From: Jan Kara <jack@suse.cz>
To: Jeff Layton <jlayton@kernel.org>
Cc: Dave Chinner <david@fromorbit.com>, Jan Kara <jack@suse.cz>,
"J. Bruce Fields" <bfields@fieldses.org>,
linux-fsdevel@vger.kernel.org, linux-kernel@vger.kernel.org,
viro@zeniv.linux.org.uk, linux-nfs@vger.kernel.org,
neilb@suse.de, jack@suse.de, linux-ext4@vger.kernel.org,
tytso@mit.edu, adilger.kernel@dilger.ca,
linux-xfs@vger.kernel.org, darrick.wong@oracle.com,
linux-btrfs@vger.kernel.org, clm@fb.com, jbacik@fb.com,
dsterba@suse.com, linux-integrity@vger.kernel.org,
zohar@linux.vnet.ibm.com, dmitry.kasatkin@gmail.com,
linux-afs@lists.infradead.org, dhowells@redhat.com,
jaltman@auristor.com
Subject: Re: [PATCH v3 19/19] fs: handle inode->i_version more efficiently
Date: Wed, 20 Dec 2017 17:41:50 +0100 [thread overview]

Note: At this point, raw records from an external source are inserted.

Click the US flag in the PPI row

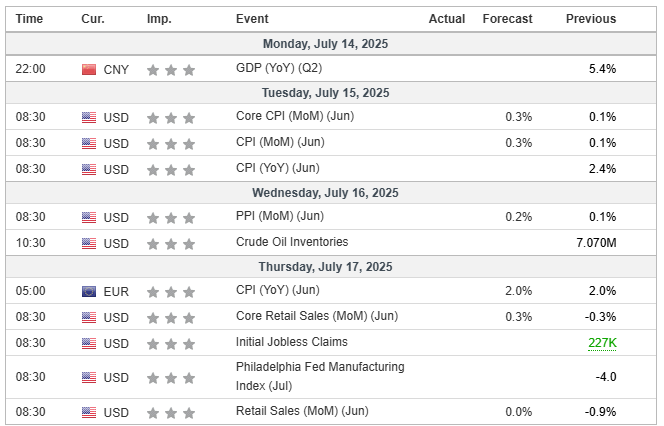pyautogui.click(x=89, y=217)
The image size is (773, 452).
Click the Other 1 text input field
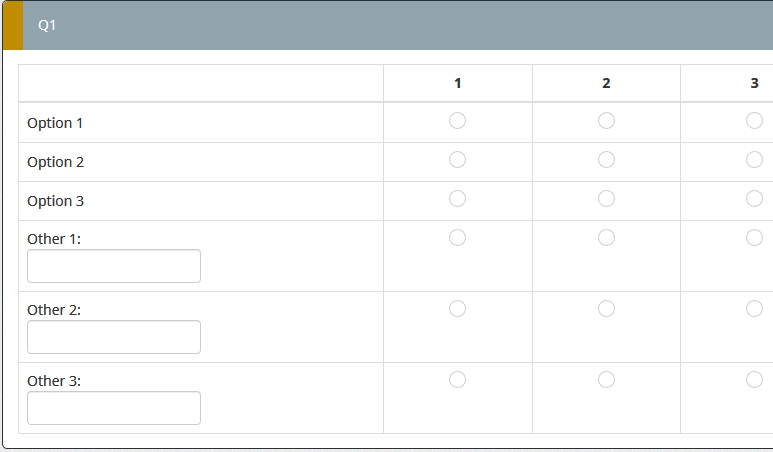coord(114,266)
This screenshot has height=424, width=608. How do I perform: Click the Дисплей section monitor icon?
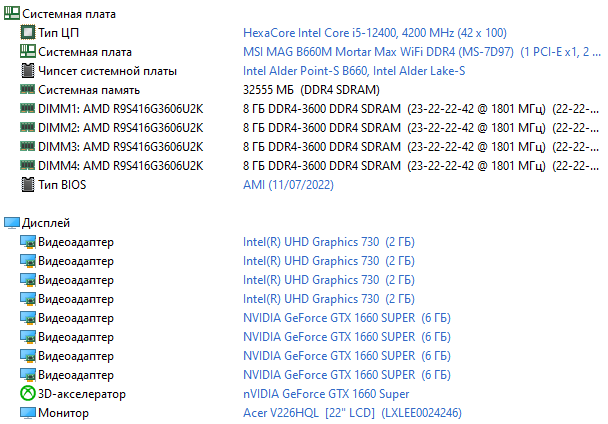[x=11, y=223]
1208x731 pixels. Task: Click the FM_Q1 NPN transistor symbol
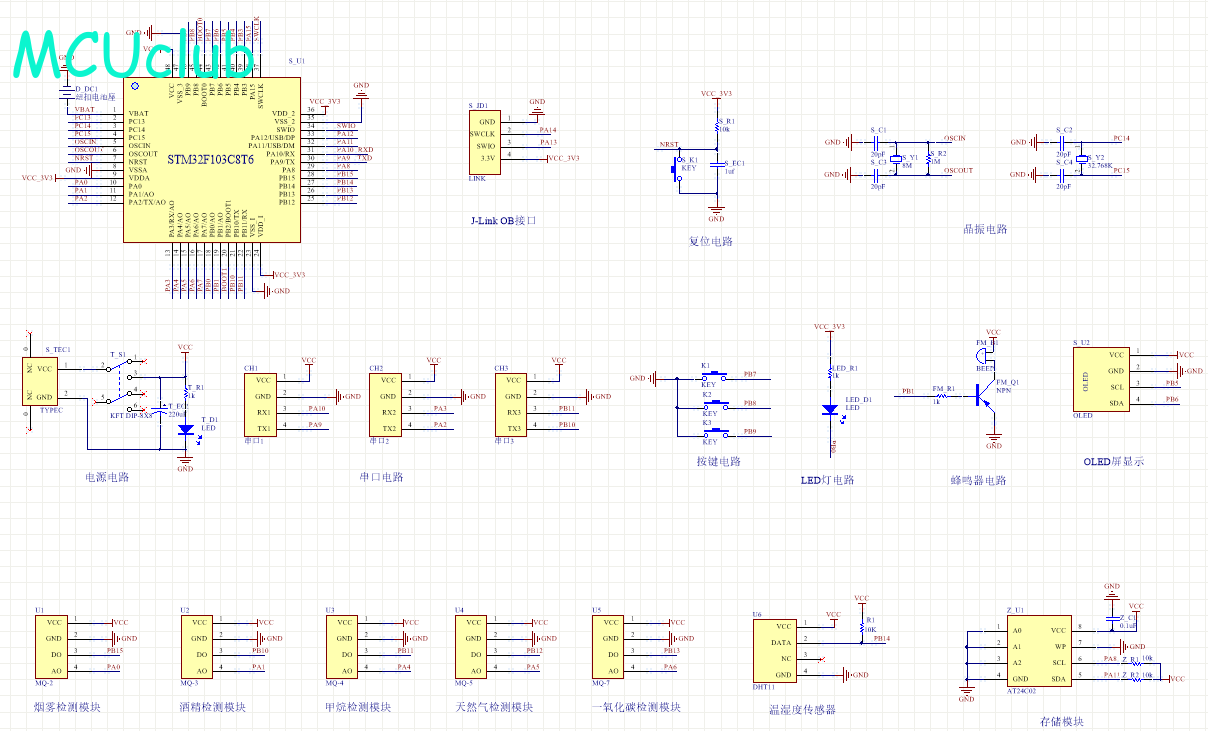[980, 396]
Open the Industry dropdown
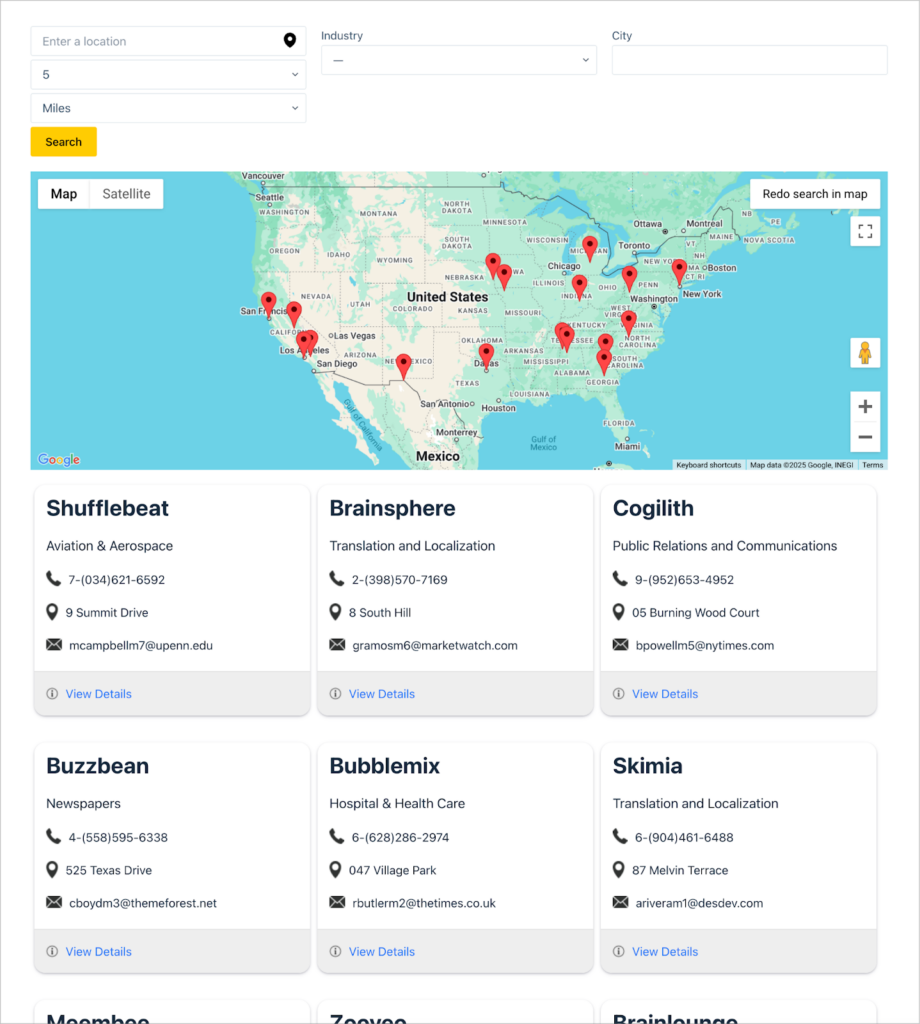 click(x=458, y=60)
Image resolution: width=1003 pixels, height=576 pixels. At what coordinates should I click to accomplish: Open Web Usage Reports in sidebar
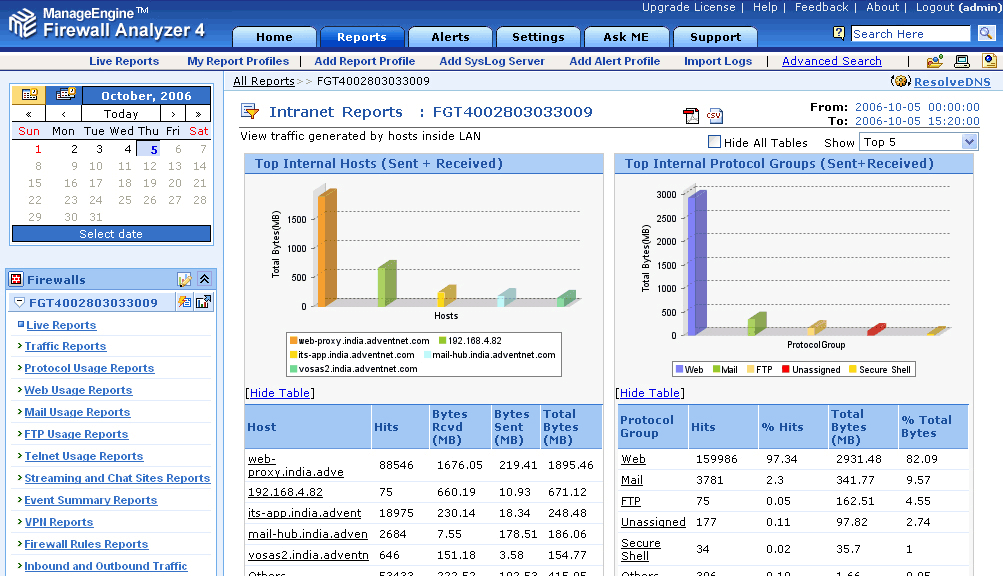(78, 390)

Message-ID: <20171220164150.GF31584@quack2.suse.cz> (raw)
In-Reply-To: <1513778586.4513.18.camel@kernel.org>
On Wed 20-12-17 09:03:06, Jeff Layton wrote:
> On Tue, 2017-12-19 at 09:07 +1100, Dave Chinner wrote:
> > On Mon, Dec 18, 2017 at 02:35:20PM -0500, Jeff Layton wrote:
> > > [PATCH] SQUASH: add memory barriers around i_version accesses
> >
> > Why explicit memory barriers rather than annotating the operations
> > with the required semantics and getting the barriers the arch
> > requires automatically? I suspect this should be using
> > atomic_read_acquire() and atomic_cmpxchg_release(), because AFAICT
> > the atomic_cmpxchg needs to have release semantics to match the
> > acquire semantics needed for the load of the current value.
> >
> > From include/linux/atomics.h:
> >
> > * For compound atomics performing both a load and a store, ACQUIRE
> > * semantics apply only to the load and RELEASE semantics only to the
> > * store portion of the operation. Note that a failed cmpxchg_acquire
> > * does -not- imply any memory ordering constraints.
> >
> > Memory barriers hurt my brain. :/
> >
> > At minimum, shouldn't the atomic op specific barriers be used rather
> > than full memory barriers? i.e:
> >
>
> They hurt my brain too. Yes, definitely atomic-specific barriers should
> be used here instead, since this is an atomic64_t now.
>
> After going over the docs again...my understanding has always been that
> you primarily need memory barriers to order accesses to different areas
> of memory.
That is correct.
> As Jan and I were discussing in the other thread, i_version is not
> synchronized with anything else. In this code, we're only dealing with a
> single 64-bit word. I don't think there are any races there wrt the API
> itself.
There are not but it is like saying that lock implementation is correct
because the lock state does not get corrupted ;). Who cares about protected
data...
> The "legacy" inode_inc_iversion() however _does_ have implied memory
> barriers from the i_lock. There could be some subtle de-facto ordering
> there, so I think we probably do want some barriers in here if only to
> preserve that. It's not likely to cost much, and may save us tracking
> down some fiddly bugs.
>
> What about this patch? Note that I've only added barriers to
> inode_maybe_inc_iversion. I don't see that we need it for the other
> functions, but please do tell me if I'm wrong there:
>
> --------------------8<---------------------------
>
> [PATCH] SQUASH: add memory barriers around i_version accesses
>
> Signed-off-by: Jeff Layton <jlayton@redhat.com>
> ---
> include/linux/iversion.h | 53 +++++++++++++++++++++++++++++-------------------
> 1 file changed, 32 insertions(+), 21 deletions(-)
>
> diff --git a/include/linux/iversion.h b/include/linux/iversion.h
> index a9fbf99709df..02187a3bec3b 100644
> --- a/include/linux/iversion.h
> +++ b/include/linux/iversion.h
> @@ -89,6 +89,23 @@ inode_set_iversion_raw(struct inode *inode, const u64 val)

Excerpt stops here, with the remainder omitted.